In the months leading up to my fiftieth birthday I observed the first tentative signs of life’s waning. The blood which had flowed from me month after month for almost forty years began to flow fitfully. At the same time the face I had worn all my adult life began to change into the face of someone else. I was forced to understand that there was a direct link between the body’s hormonal succulence and the succulence of youth.
I was drying up.
My body was in the thrilling first flush of its death throes.
I have witnessed my grandmother’s waning, and my mother’s, both reduced to pure body in the end. In their last years and months each became a body without a mind to comprehend it, fleshy vessels for ingesting and excreting, since everything their once-teeming brains knew had vanished. They lived without cognitive maps, living on in their bodies without memories. As I watched the departure of my mother, I began to consider exactly what is essential in a human being. It seemed to me that once a person forgets the music she has heard, the places she has seen and the faces she has known, she becomes like a person in a photograph, resembling herself but locked in a moment that has passed. And once a person loses the memory of desire, the ability to understand the difference between want and its absence, between happiness and unhappiness, the most fundamental apprehension of existence is lost.
I understood then that a person estranged from the body’s meaning has slipped the bonds of herself. Disembodied from the memory of touch and want, from the remembered breaths of lovers and children and friends, a self is vanished. If it is true that we are more than our bodies, it is also true that without an apprehension of our
bodies we disappear. Who was that person shuffling along a nursing-home corridor to the table and then back to the bed? It was my mother’s body, but was it my mother?
Half a century has passed since I entered the world through that now-perished body.
A human lifespan is less than a thousand months long.
I find myself gripped by an urge to tidy up, to sort through my body’s memories, a curator arranging artefacts in a museum. I have lived my way into a time in which my body has its own archaeology.
I am in a fever to outrun myself, to be first to reach the ribbon, before my body forgets what it means to run.

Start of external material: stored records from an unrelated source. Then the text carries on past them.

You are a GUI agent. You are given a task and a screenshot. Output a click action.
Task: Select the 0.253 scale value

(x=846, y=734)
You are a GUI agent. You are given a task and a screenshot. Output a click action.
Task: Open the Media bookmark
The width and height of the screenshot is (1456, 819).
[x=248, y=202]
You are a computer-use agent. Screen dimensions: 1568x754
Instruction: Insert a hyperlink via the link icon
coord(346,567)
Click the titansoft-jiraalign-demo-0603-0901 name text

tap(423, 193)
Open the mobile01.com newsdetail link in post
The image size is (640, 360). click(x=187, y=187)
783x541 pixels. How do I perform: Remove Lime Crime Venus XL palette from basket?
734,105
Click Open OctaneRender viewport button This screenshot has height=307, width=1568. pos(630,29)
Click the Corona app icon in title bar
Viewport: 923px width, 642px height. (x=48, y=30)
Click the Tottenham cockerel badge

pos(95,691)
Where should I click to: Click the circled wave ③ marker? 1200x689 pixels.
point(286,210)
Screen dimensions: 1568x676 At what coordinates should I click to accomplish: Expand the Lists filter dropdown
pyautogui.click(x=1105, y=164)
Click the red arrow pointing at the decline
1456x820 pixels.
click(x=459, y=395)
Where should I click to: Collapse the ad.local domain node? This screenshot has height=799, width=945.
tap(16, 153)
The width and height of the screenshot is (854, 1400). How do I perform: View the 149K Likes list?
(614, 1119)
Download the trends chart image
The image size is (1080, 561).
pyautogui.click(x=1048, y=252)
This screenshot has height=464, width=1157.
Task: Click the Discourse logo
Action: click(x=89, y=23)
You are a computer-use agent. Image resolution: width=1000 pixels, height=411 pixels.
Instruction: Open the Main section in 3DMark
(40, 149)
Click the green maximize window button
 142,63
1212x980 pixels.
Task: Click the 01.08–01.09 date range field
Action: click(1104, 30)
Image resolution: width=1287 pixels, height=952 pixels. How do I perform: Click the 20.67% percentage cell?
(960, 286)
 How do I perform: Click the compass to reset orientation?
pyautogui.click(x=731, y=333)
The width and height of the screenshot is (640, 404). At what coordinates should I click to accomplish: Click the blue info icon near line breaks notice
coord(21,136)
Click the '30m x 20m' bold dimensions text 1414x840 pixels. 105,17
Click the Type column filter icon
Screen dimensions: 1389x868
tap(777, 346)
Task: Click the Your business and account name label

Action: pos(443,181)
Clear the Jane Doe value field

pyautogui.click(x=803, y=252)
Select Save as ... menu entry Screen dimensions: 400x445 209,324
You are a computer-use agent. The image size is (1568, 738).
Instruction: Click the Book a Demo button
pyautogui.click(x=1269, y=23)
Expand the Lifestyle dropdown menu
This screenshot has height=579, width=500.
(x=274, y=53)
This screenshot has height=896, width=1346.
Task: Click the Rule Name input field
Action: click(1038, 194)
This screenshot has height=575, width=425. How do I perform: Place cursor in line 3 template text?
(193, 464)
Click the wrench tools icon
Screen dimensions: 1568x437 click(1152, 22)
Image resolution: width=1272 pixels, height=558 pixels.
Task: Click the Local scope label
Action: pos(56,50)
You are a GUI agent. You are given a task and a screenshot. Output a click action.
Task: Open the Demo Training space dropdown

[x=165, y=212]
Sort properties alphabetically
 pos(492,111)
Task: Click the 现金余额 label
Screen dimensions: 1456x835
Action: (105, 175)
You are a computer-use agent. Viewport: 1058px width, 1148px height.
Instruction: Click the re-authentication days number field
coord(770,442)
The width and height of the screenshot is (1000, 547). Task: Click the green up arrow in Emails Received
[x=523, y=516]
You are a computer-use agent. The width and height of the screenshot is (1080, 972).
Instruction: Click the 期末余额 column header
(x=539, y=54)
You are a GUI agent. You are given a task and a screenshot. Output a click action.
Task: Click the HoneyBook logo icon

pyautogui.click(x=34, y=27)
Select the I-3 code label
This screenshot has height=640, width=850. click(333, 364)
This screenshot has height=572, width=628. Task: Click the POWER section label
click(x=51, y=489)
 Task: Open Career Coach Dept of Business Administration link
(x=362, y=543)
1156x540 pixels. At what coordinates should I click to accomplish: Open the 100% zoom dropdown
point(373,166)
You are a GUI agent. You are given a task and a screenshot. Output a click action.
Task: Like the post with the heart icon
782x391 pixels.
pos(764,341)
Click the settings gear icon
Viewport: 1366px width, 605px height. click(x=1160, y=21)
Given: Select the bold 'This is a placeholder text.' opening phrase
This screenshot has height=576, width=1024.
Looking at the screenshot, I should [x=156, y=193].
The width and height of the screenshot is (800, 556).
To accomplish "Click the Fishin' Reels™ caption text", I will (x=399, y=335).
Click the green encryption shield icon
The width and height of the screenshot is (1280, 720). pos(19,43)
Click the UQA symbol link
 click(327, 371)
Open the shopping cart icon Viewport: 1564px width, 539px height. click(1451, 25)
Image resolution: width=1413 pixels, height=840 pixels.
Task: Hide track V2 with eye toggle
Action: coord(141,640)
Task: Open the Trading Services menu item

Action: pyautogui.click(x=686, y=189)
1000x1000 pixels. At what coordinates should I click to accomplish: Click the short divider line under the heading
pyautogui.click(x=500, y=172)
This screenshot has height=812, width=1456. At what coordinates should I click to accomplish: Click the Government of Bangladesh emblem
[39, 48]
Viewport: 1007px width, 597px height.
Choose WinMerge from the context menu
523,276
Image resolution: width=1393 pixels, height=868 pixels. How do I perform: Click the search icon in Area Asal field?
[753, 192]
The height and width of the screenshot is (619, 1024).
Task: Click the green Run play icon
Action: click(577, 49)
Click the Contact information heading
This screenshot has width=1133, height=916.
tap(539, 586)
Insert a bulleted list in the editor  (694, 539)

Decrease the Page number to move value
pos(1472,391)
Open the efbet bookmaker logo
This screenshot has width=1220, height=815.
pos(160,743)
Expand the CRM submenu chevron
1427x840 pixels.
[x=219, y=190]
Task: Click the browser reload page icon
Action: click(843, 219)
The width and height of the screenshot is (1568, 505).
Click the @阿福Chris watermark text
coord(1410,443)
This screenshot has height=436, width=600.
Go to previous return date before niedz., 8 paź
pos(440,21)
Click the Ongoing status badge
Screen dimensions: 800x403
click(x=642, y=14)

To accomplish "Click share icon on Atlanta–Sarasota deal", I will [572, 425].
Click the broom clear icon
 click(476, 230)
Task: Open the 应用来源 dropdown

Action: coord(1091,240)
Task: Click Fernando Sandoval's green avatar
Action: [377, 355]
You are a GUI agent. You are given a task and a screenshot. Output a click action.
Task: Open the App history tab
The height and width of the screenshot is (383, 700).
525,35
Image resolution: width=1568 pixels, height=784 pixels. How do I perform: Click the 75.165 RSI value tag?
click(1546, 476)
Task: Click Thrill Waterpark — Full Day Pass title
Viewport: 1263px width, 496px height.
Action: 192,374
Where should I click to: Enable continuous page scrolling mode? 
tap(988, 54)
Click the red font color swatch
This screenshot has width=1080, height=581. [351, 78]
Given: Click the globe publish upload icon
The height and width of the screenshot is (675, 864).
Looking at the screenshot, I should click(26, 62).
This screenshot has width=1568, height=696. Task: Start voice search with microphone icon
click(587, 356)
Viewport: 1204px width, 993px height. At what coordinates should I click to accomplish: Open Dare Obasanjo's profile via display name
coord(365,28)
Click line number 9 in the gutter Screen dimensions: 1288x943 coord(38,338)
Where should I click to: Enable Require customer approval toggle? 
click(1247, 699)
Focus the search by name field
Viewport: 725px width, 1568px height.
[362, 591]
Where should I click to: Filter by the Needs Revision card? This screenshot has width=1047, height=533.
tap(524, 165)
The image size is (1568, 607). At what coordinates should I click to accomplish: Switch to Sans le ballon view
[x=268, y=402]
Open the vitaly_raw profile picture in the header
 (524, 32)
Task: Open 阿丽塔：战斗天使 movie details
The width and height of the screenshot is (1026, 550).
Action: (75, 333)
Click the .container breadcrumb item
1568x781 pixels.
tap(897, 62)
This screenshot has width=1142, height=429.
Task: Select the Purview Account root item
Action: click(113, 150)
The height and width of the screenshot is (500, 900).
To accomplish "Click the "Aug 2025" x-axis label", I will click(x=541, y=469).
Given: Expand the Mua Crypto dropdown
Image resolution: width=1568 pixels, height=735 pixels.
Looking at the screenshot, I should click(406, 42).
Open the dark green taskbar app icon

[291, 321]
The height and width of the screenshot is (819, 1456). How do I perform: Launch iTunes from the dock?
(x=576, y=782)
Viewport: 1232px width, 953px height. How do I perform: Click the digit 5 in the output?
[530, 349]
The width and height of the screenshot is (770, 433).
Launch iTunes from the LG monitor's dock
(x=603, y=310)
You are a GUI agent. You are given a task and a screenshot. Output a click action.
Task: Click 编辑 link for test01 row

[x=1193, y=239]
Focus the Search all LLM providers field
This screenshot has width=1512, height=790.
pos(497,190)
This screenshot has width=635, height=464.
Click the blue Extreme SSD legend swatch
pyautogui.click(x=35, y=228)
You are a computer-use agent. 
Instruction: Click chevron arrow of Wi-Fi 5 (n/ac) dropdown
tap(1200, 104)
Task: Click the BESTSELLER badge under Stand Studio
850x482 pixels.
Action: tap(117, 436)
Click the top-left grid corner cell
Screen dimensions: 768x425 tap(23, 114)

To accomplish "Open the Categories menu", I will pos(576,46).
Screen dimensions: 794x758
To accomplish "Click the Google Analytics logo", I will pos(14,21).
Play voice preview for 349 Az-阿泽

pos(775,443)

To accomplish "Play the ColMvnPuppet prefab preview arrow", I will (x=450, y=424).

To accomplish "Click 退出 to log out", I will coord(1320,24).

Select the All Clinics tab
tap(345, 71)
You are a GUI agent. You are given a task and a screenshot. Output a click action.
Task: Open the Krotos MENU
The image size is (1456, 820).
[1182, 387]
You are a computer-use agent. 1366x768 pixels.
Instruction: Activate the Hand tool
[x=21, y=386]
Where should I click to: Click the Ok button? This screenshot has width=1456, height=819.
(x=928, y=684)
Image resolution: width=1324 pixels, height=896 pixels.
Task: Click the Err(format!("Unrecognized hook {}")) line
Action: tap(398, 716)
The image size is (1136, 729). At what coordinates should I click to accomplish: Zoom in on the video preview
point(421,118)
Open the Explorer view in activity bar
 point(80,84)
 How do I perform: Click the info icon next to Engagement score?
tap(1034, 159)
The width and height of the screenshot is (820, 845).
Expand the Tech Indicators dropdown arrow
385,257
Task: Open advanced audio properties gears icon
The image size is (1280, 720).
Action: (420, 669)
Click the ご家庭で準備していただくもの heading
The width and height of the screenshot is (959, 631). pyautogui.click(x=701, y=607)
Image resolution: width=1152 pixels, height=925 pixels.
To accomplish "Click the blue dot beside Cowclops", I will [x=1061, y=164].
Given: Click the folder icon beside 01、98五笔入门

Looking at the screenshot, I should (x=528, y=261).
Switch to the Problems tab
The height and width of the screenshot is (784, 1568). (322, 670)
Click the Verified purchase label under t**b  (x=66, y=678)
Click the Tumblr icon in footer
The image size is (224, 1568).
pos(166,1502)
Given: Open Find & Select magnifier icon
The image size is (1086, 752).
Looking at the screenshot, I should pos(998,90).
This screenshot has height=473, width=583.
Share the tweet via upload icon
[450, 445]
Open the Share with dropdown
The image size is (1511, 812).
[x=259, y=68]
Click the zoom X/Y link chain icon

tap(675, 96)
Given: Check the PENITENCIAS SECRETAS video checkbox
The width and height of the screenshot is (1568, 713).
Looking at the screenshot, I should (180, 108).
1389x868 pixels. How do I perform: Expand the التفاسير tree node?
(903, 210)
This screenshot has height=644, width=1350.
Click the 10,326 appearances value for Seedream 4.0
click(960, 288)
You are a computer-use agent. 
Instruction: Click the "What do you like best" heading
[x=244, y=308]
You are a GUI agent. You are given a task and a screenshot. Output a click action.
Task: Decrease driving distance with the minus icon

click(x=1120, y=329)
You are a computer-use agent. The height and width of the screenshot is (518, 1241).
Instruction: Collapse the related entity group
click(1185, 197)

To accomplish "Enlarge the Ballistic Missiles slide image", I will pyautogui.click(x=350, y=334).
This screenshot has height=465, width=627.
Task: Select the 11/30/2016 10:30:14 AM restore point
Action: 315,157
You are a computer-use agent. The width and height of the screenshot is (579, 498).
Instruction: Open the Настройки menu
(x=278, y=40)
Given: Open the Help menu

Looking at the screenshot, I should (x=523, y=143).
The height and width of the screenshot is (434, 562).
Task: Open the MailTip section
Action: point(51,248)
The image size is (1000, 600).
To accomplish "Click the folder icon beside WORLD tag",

I look behind me and remember a prickle upon the skin, a swoop of pain, the rush of blood to the face when I saw a man with whom I was newly in love. I remember the way my stomach lurched whenever I saw him, as if I were travelling too fast in a car over an unexpected hill. My heart has a memory.
I recall the sensation of love in the rhythm my grandmother, Nana Elsie, tapped out upon my back when she was cradling me, long after I was a child, when I was a big, ungainly adolescent girl with hormonal pimples. Her love singled me out, filled me with a swelling feeling of joy, as if inoculating me against the grief and pain to come.
I remember a peach I once ate in a garden in France, sitting next to my new husband. The sweetness of the peach seemed to match the sweetness at the heart of the world. At that moment I believed I would never again feel contingent, or estranged from sweetness.
I remember the hot swell of newborn flesh against my breast as I suckled my son, and how there was nothing but repletion in his fresh eyes.
And who but me will remember these things? Who but me experienced them with her ten fingers and ten toes, with her plain body with its particular scars, the story of a life made manifest?
So, as I begin my sure withering, I pluck the humble stories from my body, knowing that as I do I am not eminent or lofty or exceptional. I am but one of many, one of the hundreds, thousands, millions of bodies that have passed this way. I am one of the shabby crowd, nameless, singular.
Here’s another thing: one day not long before she lost possession of her body, Nana Elsie told me that she could no longer find her lips. ‘Someone’s taken them,’ she said, running manic fingers across her face.
I took her fingers and placed them on her lips. ‘Look,’ I said.